Stored data entries
========================================================================

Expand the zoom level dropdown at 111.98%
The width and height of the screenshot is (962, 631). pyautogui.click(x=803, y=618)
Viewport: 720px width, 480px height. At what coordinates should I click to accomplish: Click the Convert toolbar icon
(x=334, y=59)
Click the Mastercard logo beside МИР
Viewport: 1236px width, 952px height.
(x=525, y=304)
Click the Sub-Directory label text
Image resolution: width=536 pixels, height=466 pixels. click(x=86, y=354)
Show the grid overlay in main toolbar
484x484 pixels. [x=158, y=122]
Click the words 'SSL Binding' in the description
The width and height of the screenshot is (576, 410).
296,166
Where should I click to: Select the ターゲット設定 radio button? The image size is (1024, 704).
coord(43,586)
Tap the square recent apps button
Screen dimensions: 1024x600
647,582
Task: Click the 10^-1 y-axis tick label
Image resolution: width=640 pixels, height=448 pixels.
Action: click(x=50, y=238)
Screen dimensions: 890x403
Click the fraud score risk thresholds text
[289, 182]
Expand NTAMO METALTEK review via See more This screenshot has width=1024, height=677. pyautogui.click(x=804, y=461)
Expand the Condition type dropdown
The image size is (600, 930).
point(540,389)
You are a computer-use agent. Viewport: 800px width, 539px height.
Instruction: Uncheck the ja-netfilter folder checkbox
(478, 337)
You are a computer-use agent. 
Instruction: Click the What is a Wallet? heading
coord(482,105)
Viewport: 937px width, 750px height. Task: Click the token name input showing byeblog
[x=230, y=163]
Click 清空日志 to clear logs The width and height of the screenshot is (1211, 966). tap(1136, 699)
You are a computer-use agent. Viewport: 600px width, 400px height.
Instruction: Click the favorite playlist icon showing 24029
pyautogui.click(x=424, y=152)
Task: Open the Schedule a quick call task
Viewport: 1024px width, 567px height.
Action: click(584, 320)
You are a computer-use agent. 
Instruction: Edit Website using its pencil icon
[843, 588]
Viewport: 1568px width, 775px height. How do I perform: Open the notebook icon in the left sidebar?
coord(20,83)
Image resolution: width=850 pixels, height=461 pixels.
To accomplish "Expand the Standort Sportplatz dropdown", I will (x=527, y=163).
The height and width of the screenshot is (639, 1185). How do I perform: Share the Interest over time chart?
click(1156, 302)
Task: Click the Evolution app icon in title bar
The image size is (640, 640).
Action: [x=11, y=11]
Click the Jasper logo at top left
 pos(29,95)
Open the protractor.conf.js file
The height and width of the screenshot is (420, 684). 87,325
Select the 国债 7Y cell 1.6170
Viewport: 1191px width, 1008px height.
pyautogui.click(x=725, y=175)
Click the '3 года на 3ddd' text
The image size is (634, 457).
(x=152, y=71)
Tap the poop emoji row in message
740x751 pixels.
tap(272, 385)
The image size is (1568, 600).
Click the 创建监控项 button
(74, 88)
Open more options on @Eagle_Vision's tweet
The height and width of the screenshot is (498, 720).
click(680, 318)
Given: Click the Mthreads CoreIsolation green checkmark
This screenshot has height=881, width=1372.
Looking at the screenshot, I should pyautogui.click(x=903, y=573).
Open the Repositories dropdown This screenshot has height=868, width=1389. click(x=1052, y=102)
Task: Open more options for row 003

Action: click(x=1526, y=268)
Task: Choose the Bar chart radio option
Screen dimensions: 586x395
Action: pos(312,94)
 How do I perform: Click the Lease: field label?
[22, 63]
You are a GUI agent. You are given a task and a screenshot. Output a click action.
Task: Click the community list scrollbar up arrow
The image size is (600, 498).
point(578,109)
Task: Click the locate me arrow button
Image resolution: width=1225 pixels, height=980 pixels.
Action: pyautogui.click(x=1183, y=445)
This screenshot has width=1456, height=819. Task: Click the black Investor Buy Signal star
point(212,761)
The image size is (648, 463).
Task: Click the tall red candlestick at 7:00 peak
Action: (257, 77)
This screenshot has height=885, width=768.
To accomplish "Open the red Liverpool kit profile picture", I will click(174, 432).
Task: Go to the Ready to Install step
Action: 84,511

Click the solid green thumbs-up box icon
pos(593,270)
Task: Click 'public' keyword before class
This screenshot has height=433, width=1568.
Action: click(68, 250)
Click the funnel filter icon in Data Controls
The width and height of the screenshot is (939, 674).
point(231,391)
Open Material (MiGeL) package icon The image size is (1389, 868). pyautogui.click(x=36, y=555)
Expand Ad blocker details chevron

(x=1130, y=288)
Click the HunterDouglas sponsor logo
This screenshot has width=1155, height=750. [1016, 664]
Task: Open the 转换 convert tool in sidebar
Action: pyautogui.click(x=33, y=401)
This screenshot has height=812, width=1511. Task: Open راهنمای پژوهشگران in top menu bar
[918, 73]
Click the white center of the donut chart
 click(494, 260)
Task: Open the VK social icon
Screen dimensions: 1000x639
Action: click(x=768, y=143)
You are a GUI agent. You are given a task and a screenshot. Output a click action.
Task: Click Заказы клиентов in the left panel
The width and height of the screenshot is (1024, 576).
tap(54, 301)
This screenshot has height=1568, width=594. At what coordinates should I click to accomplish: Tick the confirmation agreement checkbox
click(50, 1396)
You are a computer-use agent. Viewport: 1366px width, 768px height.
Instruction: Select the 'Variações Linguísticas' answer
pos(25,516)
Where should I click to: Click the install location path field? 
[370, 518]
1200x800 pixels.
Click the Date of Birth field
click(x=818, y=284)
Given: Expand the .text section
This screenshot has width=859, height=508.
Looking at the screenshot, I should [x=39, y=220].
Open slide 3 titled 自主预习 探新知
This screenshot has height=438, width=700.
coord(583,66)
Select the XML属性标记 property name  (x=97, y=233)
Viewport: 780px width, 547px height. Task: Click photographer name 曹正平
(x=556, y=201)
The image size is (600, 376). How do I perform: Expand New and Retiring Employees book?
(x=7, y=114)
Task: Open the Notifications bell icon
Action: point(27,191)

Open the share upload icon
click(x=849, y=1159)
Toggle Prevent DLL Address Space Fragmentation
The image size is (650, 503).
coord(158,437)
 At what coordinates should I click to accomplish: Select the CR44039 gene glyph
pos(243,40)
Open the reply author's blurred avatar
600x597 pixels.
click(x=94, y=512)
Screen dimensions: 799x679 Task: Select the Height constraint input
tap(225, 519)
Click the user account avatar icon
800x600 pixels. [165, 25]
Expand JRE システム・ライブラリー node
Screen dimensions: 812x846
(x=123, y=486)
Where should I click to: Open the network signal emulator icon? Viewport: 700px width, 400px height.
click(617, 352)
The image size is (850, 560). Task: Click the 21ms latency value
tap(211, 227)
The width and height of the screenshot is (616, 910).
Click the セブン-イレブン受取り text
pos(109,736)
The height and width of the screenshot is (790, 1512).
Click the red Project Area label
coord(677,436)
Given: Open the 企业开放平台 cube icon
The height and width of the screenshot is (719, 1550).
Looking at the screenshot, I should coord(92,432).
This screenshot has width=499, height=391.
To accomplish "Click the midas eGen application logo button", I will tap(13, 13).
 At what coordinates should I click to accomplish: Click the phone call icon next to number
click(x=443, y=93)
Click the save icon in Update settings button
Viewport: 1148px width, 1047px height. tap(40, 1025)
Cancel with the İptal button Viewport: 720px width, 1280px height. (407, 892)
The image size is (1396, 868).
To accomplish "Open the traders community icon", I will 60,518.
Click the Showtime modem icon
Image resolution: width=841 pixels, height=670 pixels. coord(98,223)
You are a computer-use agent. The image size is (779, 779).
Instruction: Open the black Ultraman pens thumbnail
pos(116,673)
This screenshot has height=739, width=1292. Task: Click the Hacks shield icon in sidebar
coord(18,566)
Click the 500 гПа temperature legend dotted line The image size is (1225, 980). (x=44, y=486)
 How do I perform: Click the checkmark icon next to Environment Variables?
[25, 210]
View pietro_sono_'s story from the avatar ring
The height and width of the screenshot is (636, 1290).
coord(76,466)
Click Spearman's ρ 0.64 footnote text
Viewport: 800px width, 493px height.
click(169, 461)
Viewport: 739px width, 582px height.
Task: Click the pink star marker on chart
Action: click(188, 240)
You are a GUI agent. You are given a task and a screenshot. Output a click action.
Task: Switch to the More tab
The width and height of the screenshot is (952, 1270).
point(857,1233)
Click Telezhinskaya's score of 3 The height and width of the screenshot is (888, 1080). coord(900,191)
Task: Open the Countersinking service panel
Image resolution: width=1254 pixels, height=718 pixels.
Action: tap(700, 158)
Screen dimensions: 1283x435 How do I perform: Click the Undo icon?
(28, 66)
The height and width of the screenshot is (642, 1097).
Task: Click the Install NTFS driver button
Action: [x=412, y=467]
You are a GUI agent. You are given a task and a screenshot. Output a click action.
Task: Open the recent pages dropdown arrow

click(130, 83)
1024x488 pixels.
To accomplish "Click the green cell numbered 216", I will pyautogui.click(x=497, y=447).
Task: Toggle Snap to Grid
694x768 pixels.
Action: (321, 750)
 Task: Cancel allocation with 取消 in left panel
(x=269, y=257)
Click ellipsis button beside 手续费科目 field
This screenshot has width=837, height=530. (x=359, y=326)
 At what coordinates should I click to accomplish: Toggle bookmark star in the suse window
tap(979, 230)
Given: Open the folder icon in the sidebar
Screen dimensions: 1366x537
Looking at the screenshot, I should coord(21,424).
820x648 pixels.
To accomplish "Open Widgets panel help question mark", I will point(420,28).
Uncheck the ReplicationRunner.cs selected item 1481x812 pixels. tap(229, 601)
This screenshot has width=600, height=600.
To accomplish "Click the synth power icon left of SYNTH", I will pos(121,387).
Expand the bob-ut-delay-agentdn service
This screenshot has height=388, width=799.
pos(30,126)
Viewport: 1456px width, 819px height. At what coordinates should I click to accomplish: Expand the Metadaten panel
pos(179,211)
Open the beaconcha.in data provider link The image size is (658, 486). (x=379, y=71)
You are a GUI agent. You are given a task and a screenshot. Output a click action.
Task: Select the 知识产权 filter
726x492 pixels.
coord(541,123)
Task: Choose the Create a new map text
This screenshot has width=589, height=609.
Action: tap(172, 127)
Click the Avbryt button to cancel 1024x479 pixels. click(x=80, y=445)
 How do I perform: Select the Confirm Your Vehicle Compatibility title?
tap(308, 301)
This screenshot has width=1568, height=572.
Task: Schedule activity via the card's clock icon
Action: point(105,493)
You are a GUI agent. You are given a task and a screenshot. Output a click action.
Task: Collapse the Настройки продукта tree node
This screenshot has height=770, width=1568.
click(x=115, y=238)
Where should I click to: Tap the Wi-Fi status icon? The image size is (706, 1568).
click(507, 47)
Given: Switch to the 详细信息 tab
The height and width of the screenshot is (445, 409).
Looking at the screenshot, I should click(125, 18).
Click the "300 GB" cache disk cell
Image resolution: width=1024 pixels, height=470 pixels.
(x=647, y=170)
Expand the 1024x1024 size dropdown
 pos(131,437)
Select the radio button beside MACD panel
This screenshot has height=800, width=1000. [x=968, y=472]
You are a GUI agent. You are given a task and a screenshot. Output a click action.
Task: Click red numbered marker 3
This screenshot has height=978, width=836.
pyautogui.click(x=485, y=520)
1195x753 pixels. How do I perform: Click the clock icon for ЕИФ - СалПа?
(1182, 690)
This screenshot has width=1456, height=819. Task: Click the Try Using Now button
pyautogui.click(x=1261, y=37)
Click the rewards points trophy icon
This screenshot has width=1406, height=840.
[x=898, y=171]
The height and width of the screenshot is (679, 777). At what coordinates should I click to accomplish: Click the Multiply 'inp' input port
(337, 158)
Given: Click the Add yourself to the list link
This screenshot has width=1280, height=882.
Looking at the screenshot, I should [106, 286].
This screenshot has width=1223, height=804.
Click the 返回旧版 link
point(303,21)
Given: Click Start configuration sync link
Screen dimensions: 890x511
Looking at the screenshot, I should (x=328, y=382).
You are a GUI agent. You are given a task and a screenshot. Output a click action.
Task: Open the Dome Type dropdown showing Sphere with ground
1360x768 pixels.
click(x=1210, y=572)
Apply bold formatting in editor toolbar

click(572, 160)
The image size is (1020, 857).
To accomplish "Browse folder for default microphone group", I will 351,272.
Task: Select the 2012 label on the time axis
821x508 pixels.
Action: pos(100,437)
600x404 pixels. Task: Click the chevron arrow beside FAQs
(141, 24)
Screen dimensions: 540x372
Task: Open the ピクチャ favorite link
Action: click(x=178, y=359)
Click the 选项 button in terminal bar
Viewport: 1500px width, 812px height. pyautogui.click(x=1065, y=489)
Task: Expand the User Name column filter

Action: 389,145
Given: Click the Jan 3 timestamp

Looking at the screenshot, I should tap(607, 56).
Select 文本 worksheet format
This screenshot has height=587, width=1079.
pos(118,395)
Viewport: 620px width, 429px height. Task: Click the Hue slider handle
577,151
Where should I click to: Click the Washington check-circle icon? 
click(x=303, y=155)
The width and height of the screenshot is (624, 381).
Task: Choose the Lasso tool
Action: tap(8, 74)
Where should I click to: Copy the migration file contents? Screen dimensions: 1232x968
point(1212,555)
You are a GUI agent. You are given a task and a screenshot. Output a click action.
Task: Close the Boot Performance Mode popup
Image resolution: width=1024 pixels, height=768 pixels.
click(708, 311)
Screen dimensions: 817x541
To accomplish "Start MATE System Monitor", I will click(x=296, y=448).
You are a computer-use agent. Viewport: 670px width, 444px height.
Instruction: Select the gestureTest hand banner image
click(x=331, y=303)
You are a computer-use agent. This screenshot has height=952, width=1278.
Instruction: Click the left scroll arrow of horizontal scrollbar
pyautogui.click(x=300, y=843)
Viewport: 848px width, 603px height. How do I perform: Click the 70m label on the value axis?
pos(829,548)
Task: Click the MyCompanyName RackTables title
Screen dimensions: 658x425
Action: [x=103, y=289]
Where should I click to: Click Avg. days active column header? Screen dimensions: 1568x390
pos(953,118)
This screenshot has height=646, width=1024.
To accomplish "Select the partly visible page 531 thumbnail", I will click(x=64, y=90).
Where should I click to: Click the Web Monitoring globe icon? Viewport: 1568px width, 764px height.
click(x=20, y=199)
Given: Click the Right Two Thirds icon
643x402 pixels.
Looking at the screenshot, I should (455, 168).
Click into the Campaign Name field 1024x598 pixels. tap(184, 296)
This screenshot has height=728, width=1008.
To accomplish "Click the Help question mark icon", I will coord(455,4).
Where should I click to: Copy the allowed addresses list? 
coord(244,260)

========================================================================

Instructions to follow
Filter the records down to the lines containing the word "question", and copy those.

Answer below
To accomplish "Open Widgets panel help question mark", I will point(420,28).
To accomplish "Click the Help question mark icon", I will coord(455,4).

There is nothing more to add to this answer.